● **YOUR INSTRUCTIONS**
Answer these questions from the article on fatigue after myocardial infarction.
(a) How many participants took part in the study?
(b) On what date was the manuscript accepted?
(c) Which journal published the article?
(READING PASSAGE Opens)
Fatigue after myocardial infarction – a two-year follow-up study
Article first published online: 28 FEB 2013
© 2013 Blackwell Publishing Ltd
Journal of Clinical Nursing
Volume 22, Issue 11-12, pages 1647–1652, June 2013
How to Cite
Alsén, P. and Brink, E. (2013), Fatigue after myocardial infarction – a two-year follow-up study. Journal of Clinical Nursing, 22: 1647–1652. doi: 10.1111/jocn.12114
- Issue published online: 10 APR 2013
- Article first published online: 28 FEB 2013
- Manuscript Accepted: 2 OCT 2012
- gender differences;
- health-related quality of life;
- myocardial infarction
Aims and objectives
To investigate changes in self-reported fatigue and depression from four months to two years following a myocardial infarction, as well as to explore gender differences, identify the incidence of fatigue without coexisting depression and finally predict health-related quality of life at a two-year follow-up.
Depression and fatigue are associated with decreased health-related quality of life after myocardial infarction. Although there is a close relationship between fatigue and depression, it has been shown that symptoms of fatigue can occur without coexisting depression.
Quantitative and longitudinal design.
Participants (n = 155) were asked to complete the following questionnaires: the Hospital Anxiety and Depression Scale, the Multidimensional Fatigue Inventory-20 (MFI-20) and the Short Form Survey (SF-36) following myocardial infarction (after four months and two years). Descriptive statistics, paired t-tests and multiple regressions were carried out.
(READING PASSAGE Closes)
(INFORMATION SHOWN Opens)
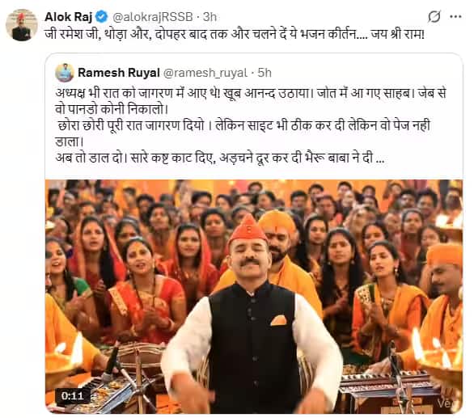474x418 pixels.
Task: Click the 3h timestamp on the post
Action: pyautogui.click(x=209, y=17)
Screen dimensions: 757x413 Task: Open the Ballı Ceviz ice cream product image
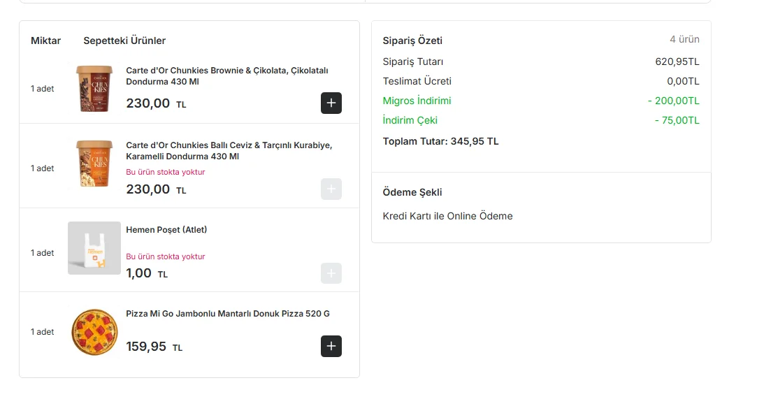[94, 164]
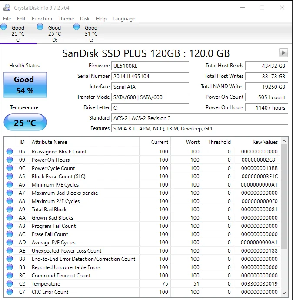Image resolution: width=293 pixels, height=300 pixels.
Task: Click the 25 °C temperature button
Action: (25, 123)
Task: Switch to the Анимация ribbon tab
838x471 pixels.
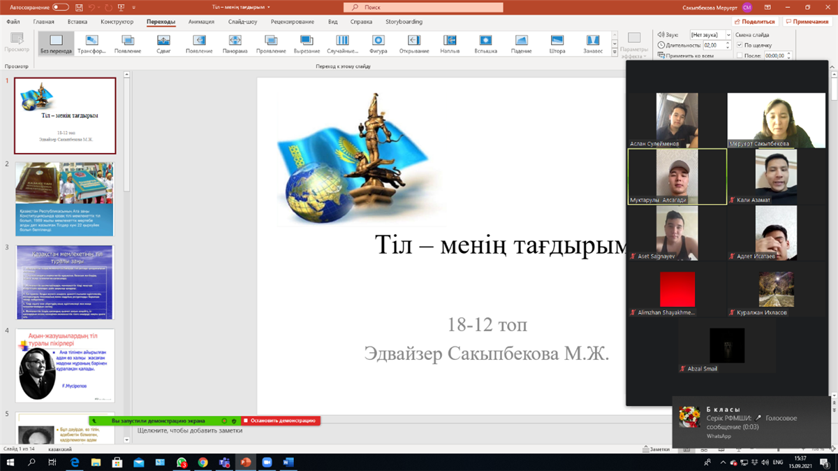Action: pos(201,22)
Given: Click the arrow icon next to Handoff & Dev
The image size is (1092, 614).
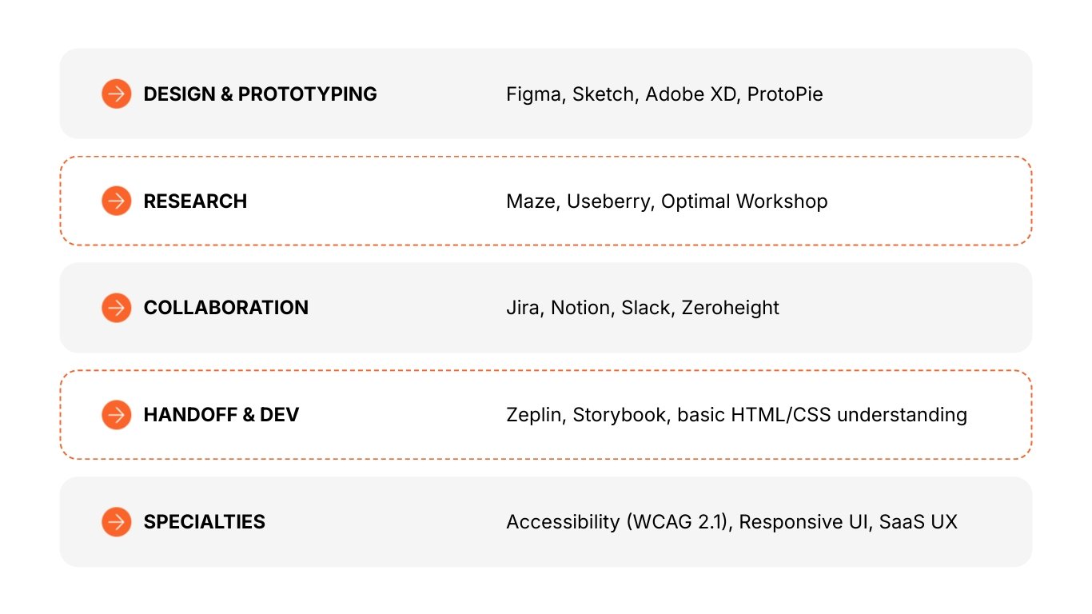Looking at the screenshot, I should click(117, 415).
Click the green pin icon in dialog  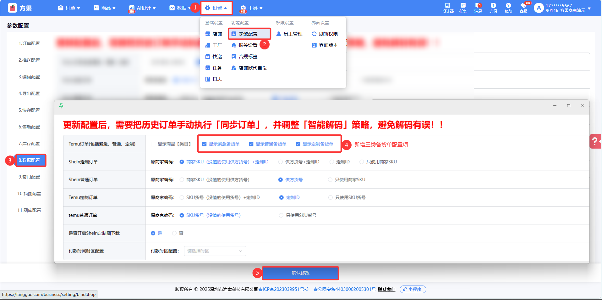61,106
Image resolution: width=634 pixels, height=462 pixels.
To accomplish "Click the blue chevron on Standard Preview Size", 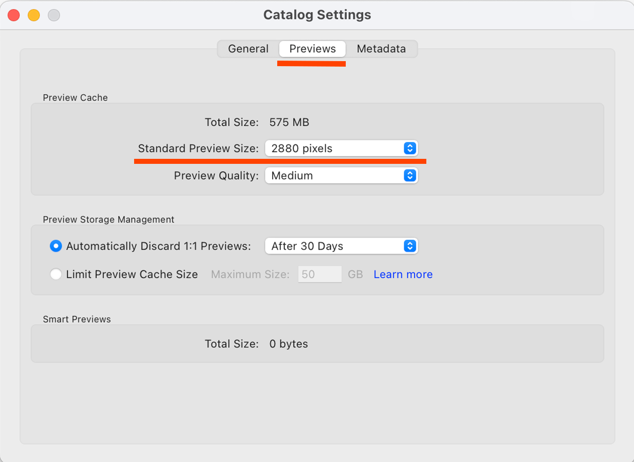I will coord(410,148).
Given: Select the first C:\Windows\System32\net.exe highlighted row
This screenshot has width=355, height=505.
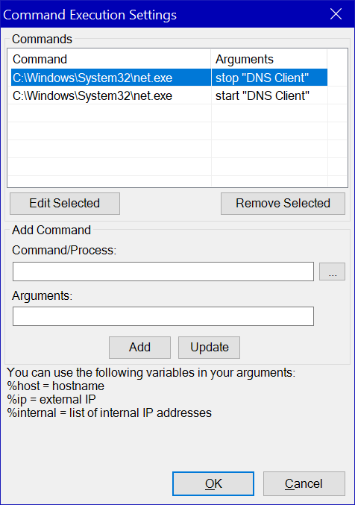Looking at the screenshot, I should point(169,78).
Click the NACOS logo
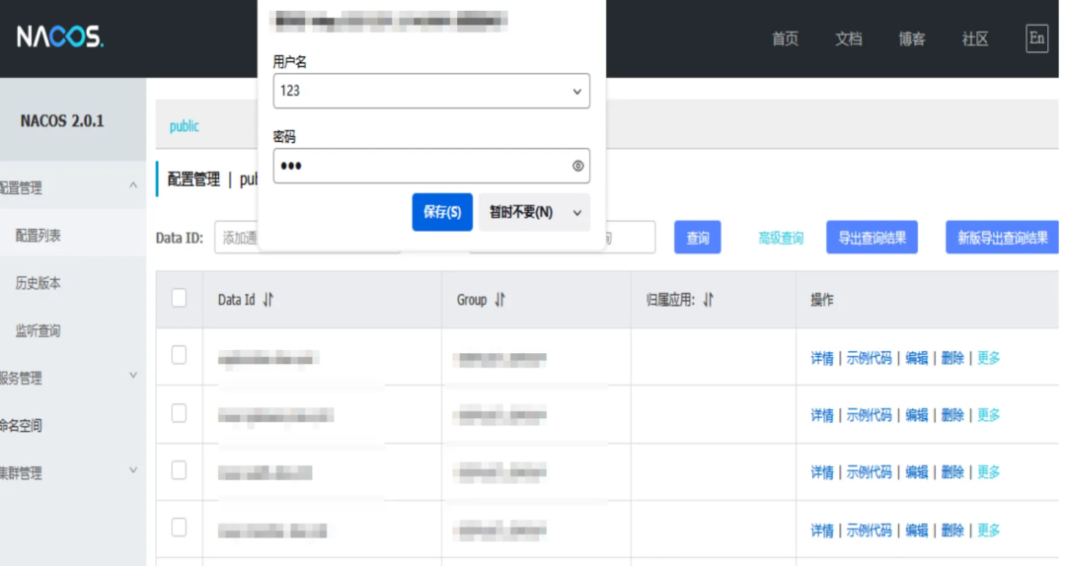Image resolution: width=1066 pixels, height=566 pixels. [x=59, y=37]
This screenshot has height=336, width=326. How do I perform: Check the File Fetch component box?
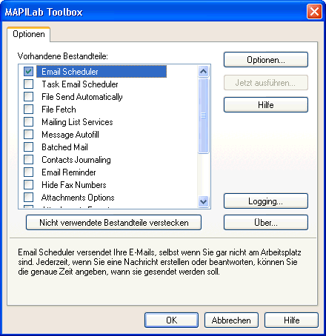click(29, 110)
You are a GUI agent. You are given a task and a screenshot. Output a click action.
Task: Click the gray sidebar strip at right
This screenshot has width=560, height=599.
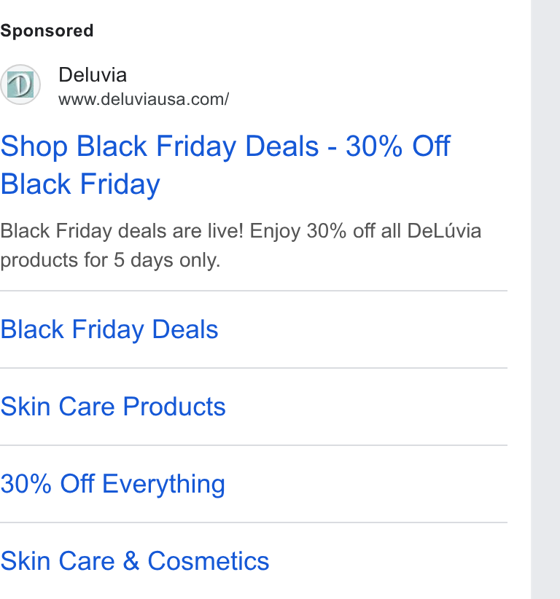pos(545,300)
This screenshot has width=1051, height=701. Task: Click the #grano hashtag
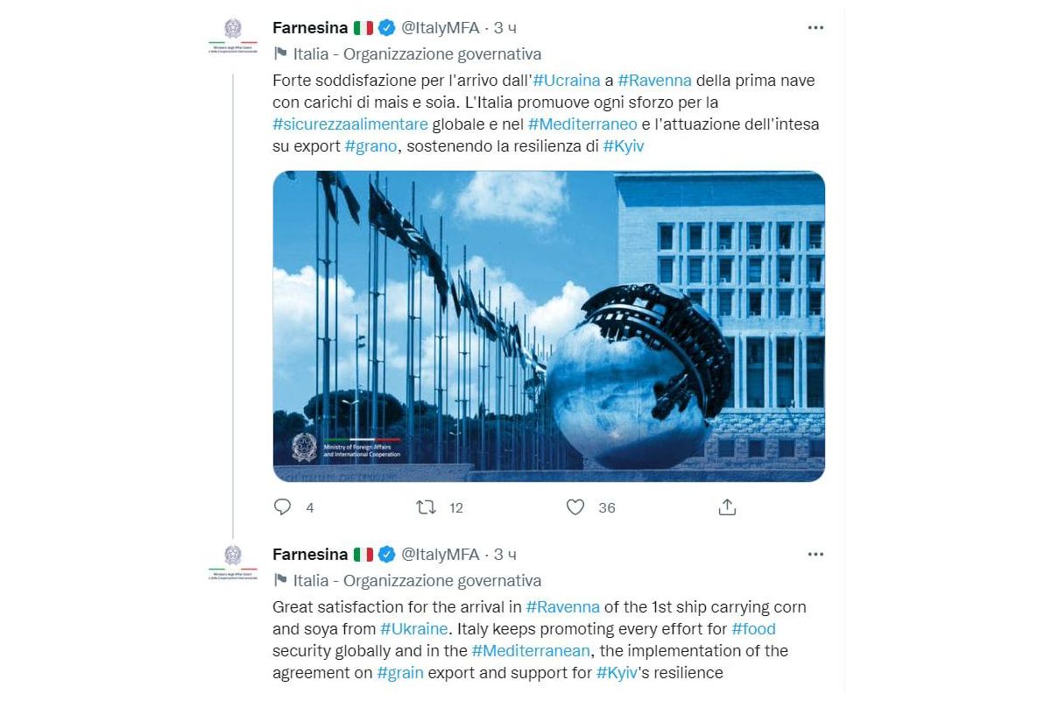372,146
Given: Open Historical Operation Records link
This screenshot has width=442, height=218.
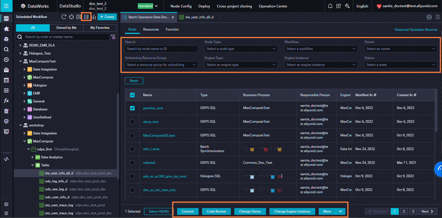Looking at the screenshot, I should 416,30.
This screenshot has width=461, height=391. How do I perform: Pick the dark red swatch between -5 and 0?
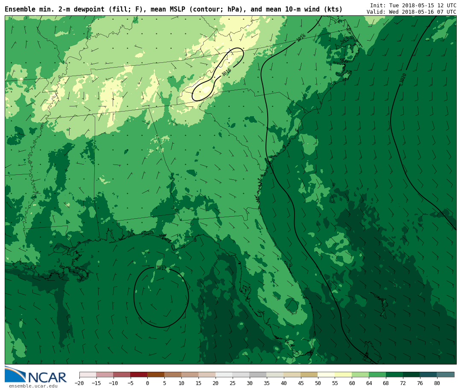tap(139, 375)

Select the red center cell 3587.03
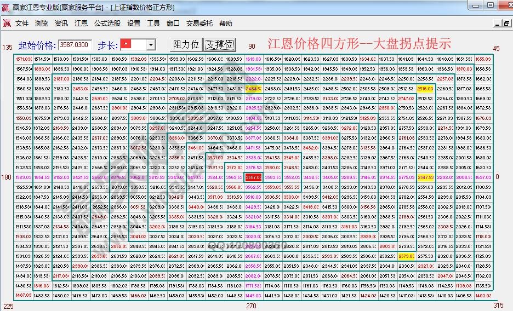[x=253, y=177]
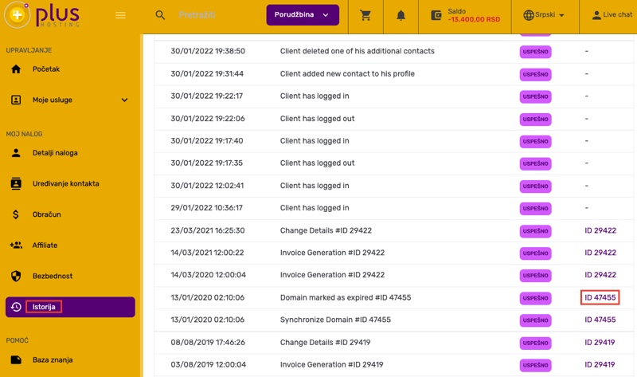Start a Live chat

(x=612, y=15)
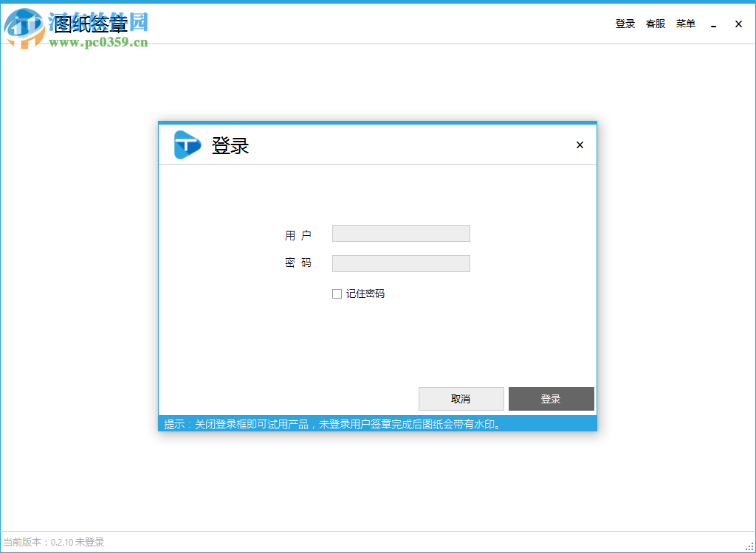Close the login dialog with its X button

[x=580, y=145]
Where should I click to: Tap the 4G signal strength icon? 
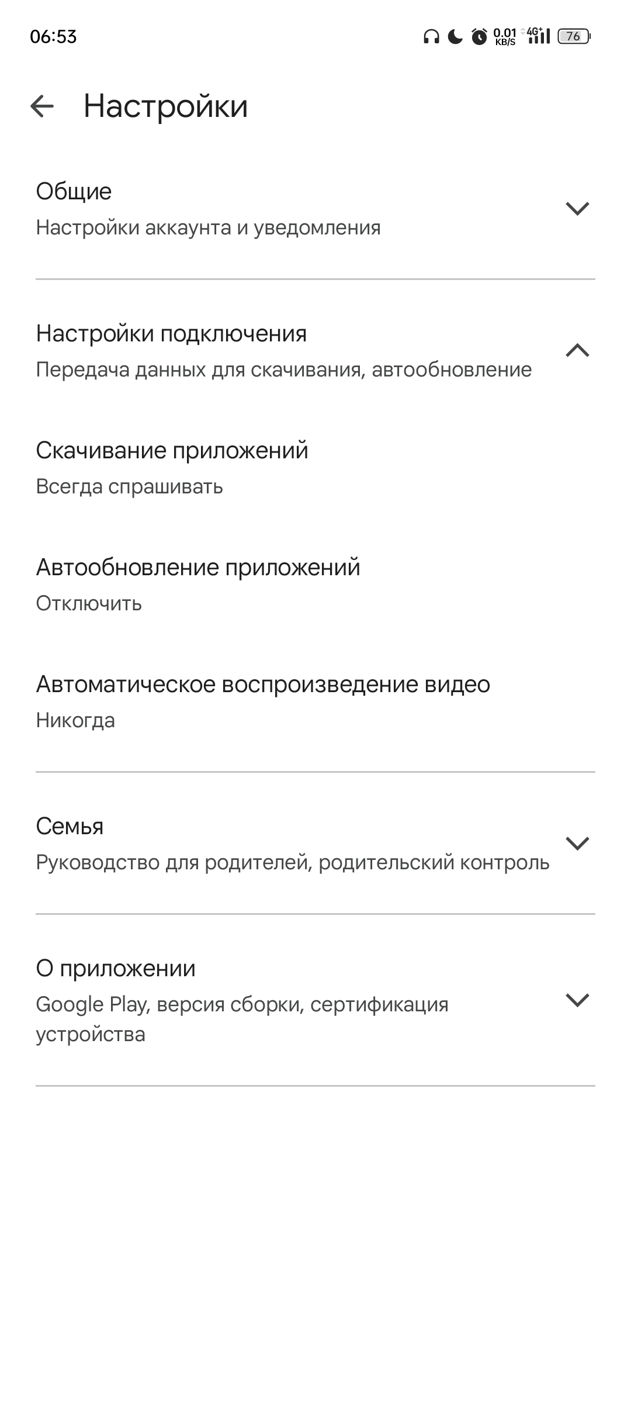539,36

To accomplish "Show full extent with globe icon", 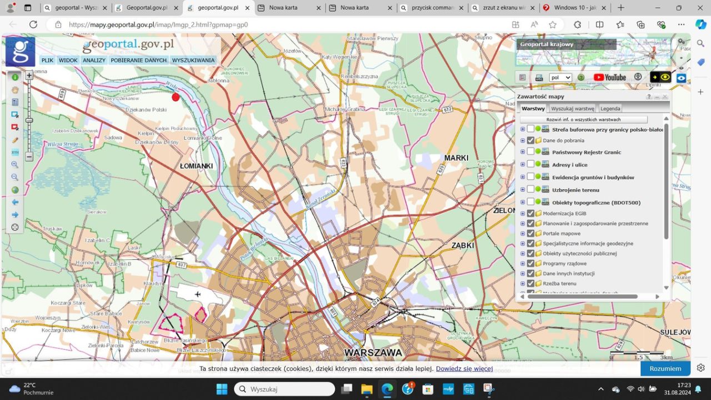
(INFORMATION SHOWN Closes)
● **OUTPUT OF THE TASK**
(a) The study had 155 participants.
(b) The manuscript was accepted on 2 October 2012.
(c) The article was published in the Journal of Clinical Nursing.